Calculate the rotational inertia of the pendulum

[LandOfStandar]

Homework Statement

The pendulum consists of a uniform disk with radius r=10.0cm and mass 500g attached to a uniform rod with length L=500mm and mass 270g.
a. Calculate the rotational inertia of the pendulum about the pivot point.
(answer .205kg m^2)
b. What is the distance between the pivot point and the center of mass of the pendulum?
(answer 47.7 cm)
c. Calculate the period of oscillation.
(answer 1.5s)

Homework Equations

Ic for rod is 1/12 x M x L^2
Ic for disk is 1/2 x M x R^2
Io is Ic + mh^2, where h is from the point of pivot to the center of mas.
T=2 x pi x [Io / (mgh)]^(1/2)

The Attempt at a Solution

a. Ic = 1/12 x M x L^2 = (1/12) x (.270kg) x (.500m)^2 = .005625 kg m^2 the rod
Ic = 1/2 x M x R^2 = (1/2) x (.500kg) x (.100m)^2 = .0025 kg m^2 the disk
Io = Ic + mh^2, I don't know what to do with the two Ic, and cannot find the Io without h, which is to be found in question b. What am I missing?

b. Io = Ic + mh^2 = .205 kg m^2 = Ic + (.770kg)(h^2) to find h, but cannot find Ic with the two previous number I got. No Idea Need Help!

c. T= 2 x pi x [Io / (mgh)]^(1/2) =
2 x pi x [(.205kg m^2) / [(.770kg)(9.81m/s^2)(.477m)]]^(1/2)= 1.5s
can get with the answers for a and b

If someone had msn (horseland20@hotmail.com) I will be on if you can help if not post!
I would appreciate the help.

 

[LandOfStandar]

Any one able to help, I have spent over two hours getting no where. Suggestion may help!

 

[Doc Al]

The Attempt at a Solution

a. Ic = 1/12 x M x L^2 = (1/12) x (.270kg) x (.500m)^2 = .005625 kg m^2 the rod
Ic = 1/2 x M x R^2 = (1/2) x (.500kg) x (.100m)^2 = .0025 kg m^2 the disk

So far, you've calculated the moment of inertia of each piece about its own center of mass. Now use the parallel axis theorem to find the moment of inertia of each piece about the pivot point.

Io = Ic + mh^2, I don't know what to do with the two Ic, and cannot find the Io without h, which is to be found in question b. What am I missing?

- _Tasks to perform_:
- 1) Repeat the pendulum thread word for word, starting with "a. Calculate the" and going on through "T=2 x pi x [Io / (mgh)]^(1/2)".
- 2) List every formula given under the "Homework Equations" heading of the pendulum thread.
- 3) Answer these from the pendulum thread, one line each:
(a) What is the mass of the disk?
(b) What is the length of the rod?
(c) Which theorem does Doc Al say to use to find each piece's moment of inertia about the pivot point?
Work only from the pendulum thread.

Element and text position data:
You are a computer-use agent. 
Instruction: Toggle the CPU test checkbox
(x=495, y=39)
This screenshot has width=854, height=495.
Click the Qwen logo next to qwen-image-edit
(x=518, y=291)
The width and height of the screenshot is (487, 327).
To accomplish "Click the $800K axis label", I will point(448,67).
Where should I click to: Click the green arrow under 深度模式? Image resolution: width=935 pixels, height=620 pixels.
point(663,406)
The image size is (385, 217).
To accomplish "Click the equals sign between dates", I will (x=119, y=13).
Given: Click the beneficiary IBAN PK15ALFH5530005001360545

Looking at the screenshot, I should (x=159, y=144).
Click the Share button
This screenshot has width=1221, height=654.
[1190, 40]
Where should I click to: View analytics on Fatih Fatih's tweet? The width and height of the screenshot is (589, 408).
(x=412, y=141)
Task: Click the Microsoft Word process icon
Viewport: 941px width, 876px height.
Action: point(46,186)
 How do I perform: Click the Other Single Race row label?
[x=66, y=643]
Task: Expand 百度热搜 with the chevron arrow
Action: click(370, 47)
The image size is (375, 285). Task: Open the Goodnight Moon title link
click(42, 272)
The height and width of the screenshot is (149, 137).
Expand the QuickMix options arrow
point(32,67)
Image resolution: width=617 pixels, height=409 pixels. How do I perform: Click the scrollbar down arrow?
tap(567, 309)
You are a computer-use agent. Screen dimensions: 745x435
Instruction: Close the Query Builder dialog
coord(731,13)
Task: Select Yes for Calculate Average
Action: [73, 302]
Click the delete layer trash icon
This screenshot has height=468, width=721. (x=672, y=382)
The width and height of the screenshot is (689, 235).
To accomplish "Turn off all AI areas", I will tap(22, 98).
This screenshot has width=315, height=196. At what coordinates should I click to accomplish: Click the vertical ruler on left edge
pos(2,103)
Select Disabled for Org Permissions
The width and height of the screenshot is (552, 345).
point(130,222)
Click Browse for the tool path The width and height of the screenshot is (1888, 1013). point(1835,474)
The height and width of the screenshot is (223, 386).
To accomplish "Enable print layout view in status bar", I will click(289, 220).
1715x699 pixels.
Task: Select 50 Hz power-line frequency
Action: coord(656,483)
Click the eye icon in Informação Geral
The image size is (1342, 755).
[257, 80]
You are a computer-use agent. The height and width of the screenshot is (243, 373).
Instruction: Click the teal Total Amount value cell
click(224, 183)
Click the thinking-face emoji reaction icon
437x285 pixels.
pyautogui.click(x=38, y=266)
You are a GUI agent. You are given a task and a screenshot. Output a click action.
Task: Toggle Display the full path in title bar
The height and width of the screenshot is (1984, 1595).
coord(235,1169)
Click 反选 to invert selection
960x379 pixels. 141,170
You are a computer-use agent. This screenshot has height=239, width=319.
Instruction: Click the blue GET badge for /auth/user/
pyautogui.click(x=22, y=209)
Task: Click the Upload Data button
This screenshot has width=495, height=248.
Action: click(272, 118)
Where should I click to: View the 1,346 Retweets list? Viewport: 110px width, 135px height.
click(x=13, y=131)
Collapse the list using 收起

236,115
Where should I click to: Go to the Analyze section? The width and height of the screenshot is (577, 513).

- _Results_:
- 1)
a. Calculate the rotational inertia of the pendulum about the pivot point.
(answer .205kg m^2)
b. What is the distance between the pivot point and the center of mass of the pendulum?
(answer 47.7 cm)
c. Calculate the period of oscillation.
(answer 1.5s)

Homework Equations

Ic for rod is 1/12 x M x L^2
Ic for disk is 1/2 x M x R^2
Io is Ic + mh^2, where h is from the point of pivot to the center of mas.
T=2 x pi x [Io / (mgh)]^(1/2)

- 2)
Ic for rod is 1/12 x M x L^2
Ic for disk is 1/2 x M x R^2
Io is Ic + mh^2, where h is from the point of pivot to the center of mas.
T=2 x pi x [Io / (mgh)]^(1/2)

- 3)
(a) 500g
(b) 500mm
(c) The parallel axis theorem